Securing Container Engine for Kubernetes
This topic provides security recommendations for using Oracle Cloud Infrastructure's Container Engine for Kubernetes (also known as OKE).
Mutually Distrusted Workloads
At this time, it is not recommended to run mutually distrusted workloads in the same cluster. For example, you should not run the following workloads in the same cluster:
- Development workloads and production workloads
- Control plane and data plane
- Workloads that run arbitrary customer code
Workloads with Different Levels of Trust
Consider having separate clusters if you have multiple tenants, teams, or users accessing the same cluster with differing levels of trust. As mentioned in subsequent sections, Kubernetes and OKE offer methods to isolate workloads. However, these methods are not currently sufficient for hard multi-tenancy.
Kubelets have Read Access to Resources
A kubelet running on a worker node in a cluster created by OKE cannot modify resources that do not belong to the kubelet's node. For more information, see details about the NodeRestriction admission controller in the Kubernetes documentation.

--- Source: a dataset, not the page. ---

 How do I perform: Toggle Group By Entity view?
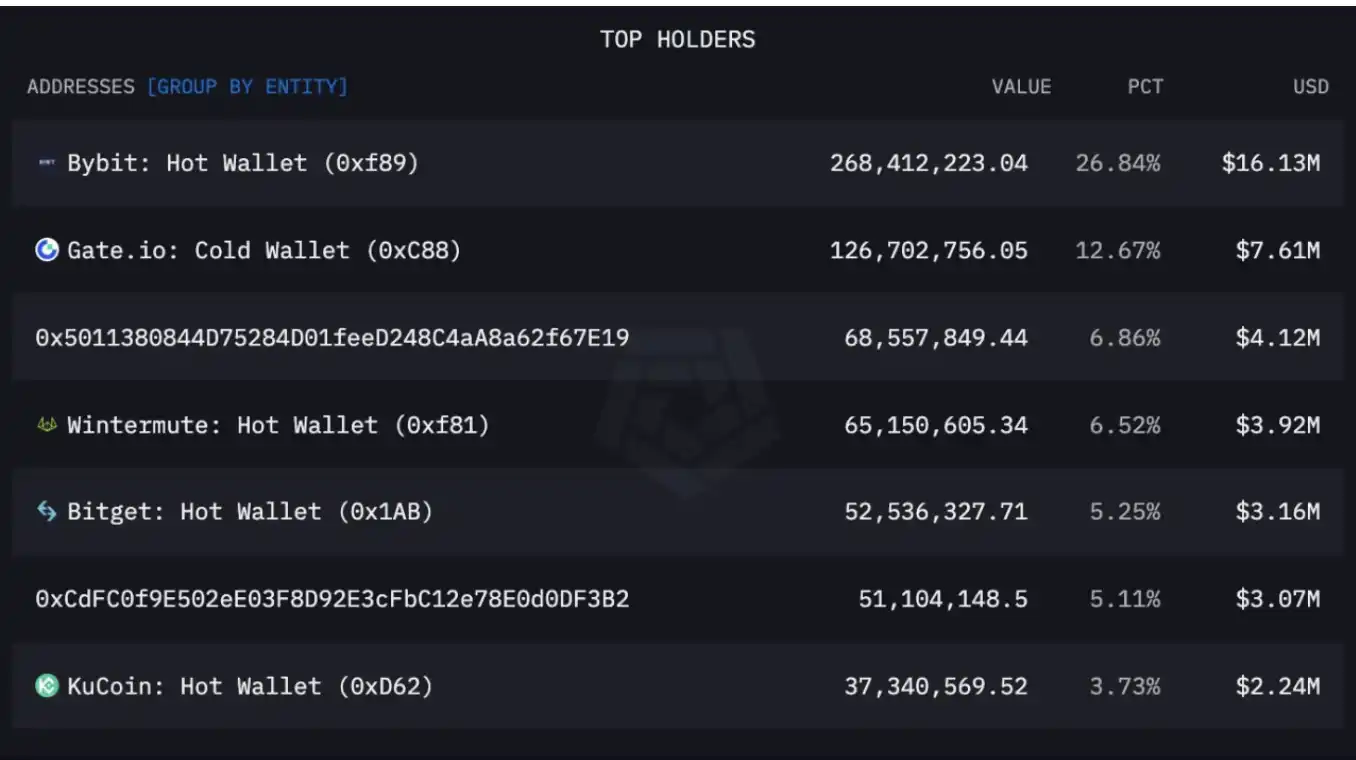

Note, particularly when running multi-tenant workloads, that even though a kubelet cannot modify resources that do not belong to its node, the kubelet can still read those resources. Such resources can include:
- secrets, configmaps, and persistent volumes bound to the kubelet's node
For more information, see Using Node Authorization in the Kubernetes documentation.
Encrypt Secrets at Rest in Etcd
Please review Encrypting Kubernetes Secrets at Rest in Etcd for information on configuring secret encryption.
Role-Based Access Control (RBAC)
Kubernetes ships an integrated Role-Based Access Control (RBAC) component that matches an incoming user or group to a set of permissions which are bundled into roles. These permissions combine verbs (get, create, delete) with resources (pods, services, nodes) and can be scoped to a namespace or cluster. A set of preconfigured roles are provided which offer reasonable default separation of responsibility, depending on what actions a client might want to perform.
It is important to understand how updates on one object may cause actions in other places. For example, a user may not be able to create pods directly, but allowing them to create a deployment, which creates pods on their behalf, will let them create those pods indirectly. Likewise, deleting a node from the API will result in the pods scheduled to that node being terminated and recreated on other nodes. The preconfigured roles represent a balance between flexibility and the common use cases, but more limited roles should be carefully reviewed to prevent accidental privilege escalation. You can make roles specific to your use case if the preconfigured roles don’t meet your needs.
You should always follow the principle of least privilege to ensure users and Kubernetes Service Accounts have the minimal set of privileges required. By default, any user with USE CLUSTER access in Oracle Cloud Infrastructure IAM or any Kubernetes Service Account will have no access to the Kubernetes API, except to the discovery roles. See About Access Control and Container Engine for Kubernetes to learn how IAM integrates with OKE.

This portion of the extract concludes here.